Now I like exploring – as a traveller it’s in my nature – but I’m definitely a beach guy and mountains aren’t my first choice of terrain!
I do however like a good walk and occasionally a hike too…but again it’s more barefoot wandering than hiking boot style day trips.
Still, I have taken the opportunity to tick the Inca Trail off my bucket list though, which still remains the hardest, but most rewarding experience I’ve had on my adventures.
So when the Tongariro Alpine Crossing was mentioned I didn’t really think much about it – but the more people we chatted to in New Zealand about it the more intrigued I became about it…it seems everyone was going on about it!
And when I arrived in Taupo my buddy Sam who now lives there told me to pencil it into my plans too…it was a sign!
Going In Kinda Of Blind!
I wasn’t really too sure what I’d signed myself up for – other than the fact the views were incredible (which I must admit is the main reason I decided to go!), and it was around 19.4-kilometre (12.1 mi) long.
Oh – and it would work out at around a 7 hour hike!
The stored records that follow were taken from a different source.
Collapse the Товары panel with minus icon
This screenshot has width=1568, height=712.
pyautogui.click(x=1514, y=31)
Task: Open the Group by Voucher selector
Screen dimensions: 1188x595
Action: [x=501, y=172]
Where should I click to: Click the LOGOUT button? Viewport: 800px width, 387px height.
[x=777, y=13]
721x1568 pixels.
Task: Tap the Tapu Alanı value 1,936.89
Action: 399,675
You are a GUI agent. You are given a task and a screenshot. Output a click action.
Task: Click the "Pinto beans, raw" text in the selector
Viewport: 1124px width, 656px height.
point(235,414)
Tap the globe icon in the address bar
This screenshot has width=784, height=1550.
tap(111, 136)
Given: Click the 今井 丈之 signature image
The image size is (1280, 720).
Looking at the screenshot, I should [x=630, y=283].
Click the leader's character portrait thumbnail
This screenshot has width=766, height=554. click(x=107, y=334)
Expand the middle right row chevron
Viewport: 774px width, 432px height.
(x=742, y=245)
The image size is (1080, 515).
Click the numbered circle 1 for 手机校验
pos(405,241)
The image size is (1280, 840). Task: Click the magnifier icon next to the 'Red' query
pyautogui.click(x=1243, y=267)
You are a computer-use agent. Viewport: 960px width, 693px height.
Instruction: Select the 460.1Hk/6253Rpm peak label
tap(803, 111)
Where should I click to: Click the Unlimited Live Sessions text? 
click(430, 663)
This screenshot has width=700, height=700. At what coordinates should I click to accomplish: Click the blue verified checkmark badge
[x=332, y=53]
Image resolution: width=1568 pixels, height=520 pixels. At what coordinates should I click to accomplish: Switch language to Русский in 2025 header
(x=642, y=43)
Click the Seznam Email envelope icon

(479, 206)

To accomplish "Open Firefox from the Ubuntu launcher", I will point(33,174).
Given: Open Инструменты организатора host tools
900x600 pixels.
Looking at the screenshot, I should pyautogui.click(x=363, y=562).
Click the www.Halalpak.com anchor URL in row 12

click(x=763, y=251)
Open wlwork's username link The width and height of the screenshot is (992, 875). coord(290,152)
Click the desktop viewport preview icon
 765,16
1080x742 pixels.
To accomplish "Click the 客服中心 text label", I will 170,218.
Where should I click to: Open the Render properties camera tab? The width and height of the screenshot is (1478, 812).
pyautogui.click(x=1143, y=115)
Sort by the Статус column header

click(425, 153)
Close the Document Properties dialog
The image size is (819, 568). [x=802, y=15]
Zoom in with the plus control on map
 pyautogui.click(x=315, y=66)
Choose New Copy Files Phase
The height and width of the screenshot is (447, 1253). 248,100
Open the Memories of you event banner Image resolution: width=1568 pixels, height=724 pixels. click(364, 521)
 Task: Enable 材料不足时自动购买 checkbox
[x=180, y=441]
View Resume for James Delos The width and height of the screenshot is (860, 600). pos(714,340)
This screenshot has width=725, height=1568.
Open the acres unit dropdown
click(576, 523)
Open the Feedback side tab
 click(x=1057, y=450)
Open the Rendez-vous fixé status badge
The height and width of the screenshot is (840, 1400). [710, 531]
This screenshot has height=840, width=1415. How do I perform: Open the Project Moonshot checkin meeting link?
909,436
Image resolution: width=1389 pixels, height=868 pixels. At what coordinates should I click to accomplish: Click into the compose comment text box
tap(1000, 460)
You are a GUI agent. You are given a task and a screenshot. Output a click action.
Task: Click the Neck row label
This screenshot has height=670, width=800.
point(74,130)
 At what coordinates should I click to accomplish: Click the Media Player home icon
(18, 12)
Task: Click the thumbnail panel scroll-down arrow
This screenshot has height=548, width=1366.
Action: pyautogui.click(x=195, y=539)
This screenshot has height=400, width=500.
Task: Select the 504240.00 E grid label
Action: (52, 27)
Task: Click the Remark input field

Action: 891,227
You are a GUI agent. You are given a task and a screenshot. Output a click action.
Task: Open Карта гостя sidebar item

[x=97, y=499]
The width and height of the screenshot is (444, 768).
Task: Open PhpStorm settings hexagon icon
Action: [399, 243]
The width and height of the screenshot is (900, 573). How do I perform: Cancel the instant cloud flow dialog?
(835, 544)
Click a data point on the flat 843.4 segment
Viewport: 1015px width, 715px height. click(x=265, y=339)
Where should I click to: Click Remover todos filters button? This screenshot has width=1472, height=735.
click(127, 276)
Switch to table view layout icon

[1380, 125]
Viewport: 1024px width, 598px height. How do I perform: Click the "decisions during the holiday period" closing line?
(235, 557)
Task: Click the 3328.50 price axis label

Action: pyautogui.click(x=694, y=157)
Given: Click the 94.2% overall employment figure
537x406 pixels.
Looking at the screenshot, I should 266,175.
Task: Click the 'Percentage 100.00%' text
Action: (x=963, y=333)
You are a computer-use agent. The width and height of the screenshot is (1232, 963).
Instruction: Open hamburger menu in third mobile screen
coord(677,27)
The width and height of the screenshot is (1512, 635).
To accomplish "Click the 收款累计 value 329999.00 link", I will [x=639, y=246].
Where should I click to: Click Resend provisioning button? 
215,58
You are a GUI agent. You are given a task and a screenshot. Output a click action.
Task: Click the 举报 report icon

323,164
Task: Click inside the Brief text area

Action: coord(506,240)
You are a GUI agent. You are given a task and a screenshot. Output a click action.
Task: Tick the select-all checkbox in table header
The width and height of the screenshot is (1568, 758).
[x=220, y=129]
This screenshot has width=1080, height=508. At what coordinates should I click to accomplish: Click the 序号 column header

Talk about chucking myself in at the deep end!
After dragging myself out of bed at some stupid hour of the morning – like 4am stupid – me and T jumped on a bus alongside a heap of other bedraggled looking backpackers and promptly fell asleep for the bulk of the hour long drive to the starting point.
We were in for a rude awakening as we stumbled off the heated bus and into the frigid New Zealand morning, frost still on the ground! I was pretty stoked that I’d packed my scarf, a flannel and a hoodie at this point!
From then on it is was kind of a free for all! After a quick safety/instructional briefing from the bus driver the whole hike itself is a “and off you go” kind of job – I’m not sure if that’s reassuring or not!?
All I remember are the main points;
- Allow around 2 hours extra for the Mount Doom Hike
- Leave the big lake no later than XXX (something I cant actually remember now!haha!)
- First bus home starts at 2pm
…and with that info on board and wanting to warm up pretty quickly me and T set off, whilst most people where still trying to get their game plan on in the carpark!
Hitting The Trail
As the morning sun rose across the mountains (yup we started when it was still dark!) you couldn’t help but stare at the stunning views all around you. New Zealand is one of the most picturesque countries I’ve ever visited and the hike from start to finish was camera worthy!
The first section of the hike was pretty straight forward – meandering around the valley floor across wooden platforms, a nice easy start to the day I thought.
It’s only when you hit an ominous looking sign labelled “last point to turn around, do you want to continue?” that the real hiking starts to kick in and you really start to feel it in your legs.
Still it’s not too gruelling and although you’re temporarily blinded by the morning sun cresting blasting over the crest of the ridge it’s not all that bad.
The next stage is where you can opt to take the detour up to the peak of Mount Doom (aka Mt Ngauruhoe) from the Lord of The Rings Trilogy. It’s at least a 2 hour side trip on the main hike and looked pretty savage – there was no way I wanted to tackle it and no way I was dragging Tara along with me!haha!
We met up with some people at the finish who managed it though – one dude needed stitches after slicing his legs on the volcanic rock and they all said they’d bitten off rather more than they expected! Still good on them!
If you’re not hitting up Mount Doom the next section called the South Crater is pretty breezy – a nice flat stroll across the crater floor. It looks totally surreal and you can see why the New Zealand landscape was chosen by Peter Jackson, very middle earth!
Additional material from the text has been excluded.